And while Travis and I both grew up with pets, our first pets as a family of our own were Lola and Cash. We got Lola, our maltese, just a few weeks before we got married. She quickly became our everything. We've only left her twice and that was for an anniversary get away and a work trip to Ireland. She's gone everywhere else with us.
We got Cash, our black lab, right before our second anniversary. We had had a little dog and we were ready for a big one. And Cash was big. Not just in size, but in sweetness and love and energy and companionship. From the moment we got him, he loved both of us, but Travis was his favorite. Always. He would follow Travis foot for foot. He would lay in the kitchen while Travis was cooking. He would sit at the edge of the couch while Travis sat down. He would even wait at the bathroom door for Travis. It was sweet and I admit a little aggravating all at the same time.
Lola was, and still is, our "lap" dog. All we ever really expected from her was love and attention and kisses. We were very content for her to just sit in our laps and live the high life. Cash was different. Of course we wanted his love and attention and kisses, but we expected more. We expected him to listen and follow rules and obey. Travis began training him at only seven weeks and train him, he did. Cash could sit and heel and come and stay and retrieve. You could say "kennel" and he would get in his kennel or his pen and not fuss one bit. You could say "go hurry" and he immediately went outside to do his business. He was one smart doggie.
We never worried about Cash being outside without a leash. Obviously we used a leash when walking him or taking him somewhere, but like I said, he never strayed too far from Travis. And even when Travis would come into the house, Cash would sit at the back door and wait. Slobbering on the door window the entire time. So we never thought twice about having him in our yard or my parent's yard or even a friend's yard without a leash. He never, in eight years, ever attempted to run in the road or chase a car or anything like that.
Almost five weeks ago, on Christmas night, we lost our sweet boy, Cash. To make a long, heart breaking story short, we were at my parent's house for the holidays and something got Cash's attention. Travis had been outside, came inside, and in those few seconds, Cash went to the road and was hit by a car. The young guy that hit Cash stopped and knocked on my parent's front door to let us know that he had hit a black lab. We immediately rushed outside, only to have our hearts broken in half.

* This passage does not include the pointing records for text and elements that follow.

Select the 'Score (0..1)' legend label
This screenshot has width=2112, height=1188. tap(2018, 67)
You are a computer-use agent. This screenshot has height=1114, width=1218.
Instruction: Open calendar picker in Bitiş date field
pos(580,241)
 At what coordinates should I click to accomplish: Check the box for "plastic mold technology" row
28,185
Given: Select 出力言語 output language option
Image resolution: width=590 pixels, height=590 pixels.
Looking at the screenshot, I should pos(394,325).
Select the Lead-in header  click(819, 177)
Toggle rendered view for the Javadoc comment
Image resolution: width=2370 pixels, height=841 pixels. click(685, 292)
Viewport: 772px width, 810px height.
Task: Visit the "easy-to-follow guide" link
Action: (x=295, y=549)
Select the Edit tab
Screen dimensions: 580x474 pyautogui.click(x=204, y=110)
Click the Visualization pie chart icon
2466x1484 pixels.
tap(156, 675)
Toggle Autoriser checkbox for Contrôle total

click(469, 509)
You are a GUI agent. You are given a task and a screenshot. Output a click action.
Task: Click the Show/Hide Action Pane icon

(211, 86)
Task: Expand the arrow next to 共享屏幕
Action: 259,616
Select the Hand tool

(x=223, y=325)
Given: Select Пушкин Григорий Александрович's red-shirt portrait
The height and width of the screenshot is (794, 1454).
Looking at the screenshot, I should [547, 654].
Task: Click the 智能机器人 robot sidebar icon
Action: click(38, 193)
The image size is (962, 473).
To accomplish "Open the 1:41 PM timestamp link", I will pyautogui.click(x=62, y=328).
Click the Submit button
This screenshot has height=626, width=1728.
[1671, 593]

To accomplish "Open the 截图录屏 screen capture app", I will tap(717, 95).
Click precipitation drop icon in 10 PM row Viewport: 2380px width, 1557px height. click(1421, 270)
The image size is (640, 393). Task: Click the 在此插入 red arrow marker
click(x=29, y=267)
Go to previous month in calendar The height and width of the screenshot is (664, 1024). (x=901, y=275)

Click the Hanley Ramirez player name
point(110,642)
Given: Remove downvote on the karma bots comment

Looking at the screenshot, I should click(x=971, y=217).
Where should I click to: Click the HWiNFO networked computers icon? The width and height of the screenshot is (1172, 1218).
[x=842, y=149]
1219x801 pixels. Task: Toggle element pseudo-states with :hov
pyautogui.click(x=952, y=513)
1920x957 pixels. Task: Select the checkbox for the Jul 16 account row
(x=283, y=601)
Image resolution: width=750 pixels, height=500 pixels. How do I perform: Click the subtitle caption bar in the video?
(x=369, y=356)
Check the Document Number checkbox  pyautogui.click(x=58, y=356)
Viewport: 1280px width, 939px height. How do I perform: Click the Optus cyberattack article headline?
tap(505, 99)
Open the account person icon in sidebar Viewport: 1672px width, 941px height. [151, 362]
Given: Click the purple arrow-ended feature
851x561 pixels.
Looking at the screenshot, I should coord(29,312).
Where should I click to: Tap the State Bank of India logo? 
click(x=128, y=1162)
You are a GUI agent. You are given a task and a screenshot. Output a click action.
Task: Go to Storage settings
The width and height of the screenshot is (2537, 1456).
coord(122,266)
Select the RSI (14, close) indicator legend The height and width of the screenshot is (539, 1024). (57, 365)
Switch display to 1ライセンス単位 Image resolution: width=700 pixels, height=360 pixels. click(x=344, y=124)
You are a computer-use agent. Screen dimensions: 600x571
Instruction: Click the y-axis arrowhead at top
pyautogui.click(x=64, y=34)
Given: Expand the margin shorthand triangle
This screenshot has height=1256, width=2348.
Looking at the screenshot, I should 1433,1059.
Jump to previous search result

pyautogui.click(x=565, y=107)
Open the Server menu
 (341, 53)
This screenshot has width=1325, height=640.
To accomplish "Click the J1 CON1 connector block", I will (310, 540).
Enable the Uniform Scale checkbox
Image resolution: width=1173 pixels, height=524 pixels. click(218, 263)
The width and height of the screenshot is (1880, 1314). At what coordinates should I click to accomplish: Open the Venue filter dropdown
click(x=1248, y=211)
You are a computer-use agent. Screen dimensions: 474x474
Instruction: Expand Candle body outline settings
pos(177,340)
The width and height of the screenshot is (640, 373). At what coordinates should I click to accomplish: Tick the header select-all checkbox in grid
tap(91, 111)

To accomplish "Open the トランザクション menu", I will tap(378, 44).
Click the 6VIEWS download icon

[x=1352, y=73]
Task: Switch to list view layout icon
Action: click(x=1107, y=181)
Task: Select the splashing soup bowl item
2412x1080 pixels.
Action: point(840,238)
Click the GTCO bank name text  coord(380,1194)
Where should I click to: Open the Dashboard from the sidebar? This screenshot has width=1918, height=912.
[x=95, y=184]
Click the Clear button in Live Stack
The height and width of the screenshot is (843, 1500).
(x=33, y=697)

It was gut wrenching to say the least. A moment that I will never forget. We were stunned, shocked, and devastated. And while we had both lost pets before, this was the first time we had lost "our" pet. Our pet that was more than just a pet. Cash was family. One of our babies. You can ask pretty much anyone, and they will tell you that if they came back as a dog, they would want to be Travis' dog.
The next days brought many, many tears and questions and anger and just being broken hearted. Neither of us knew what to do or what to say. We were crushed. And when we returned home just a few days later, it was like losing him all over again. Our house wasn't the same. It felt empty. There was a void. It just felt wrong. There was no Cash bumping at our legs or feet as we walked through the house. There was no Cash sitting at the back door waiting patiently. There was no Cash running around the backyard. No Cash waiting at Travis' feet or at the bathroom door. I missed his snoring at night and his slobber on the back door window. I missed seeing his black hair everywhere. Even Lola was out of sorts and she wasn't his biggest fan by any means.
No, he wasn't Cash. And he wasn't ever going to replace him. Ever. But he was the one we needed. He was the one we were supposed to have. So he became ours. And we haven't stopped smiling.
Meet Conway, our newest family member...
Yes, our hearts still hurt. Yes, we still miss Cash terribly. We talk about him all of the time. We share stories about him. We share our favorite moments about him. We look at pictures and watch old videos. We will always miss him, but our hearts are slowly healing and we have Conway to thank for that.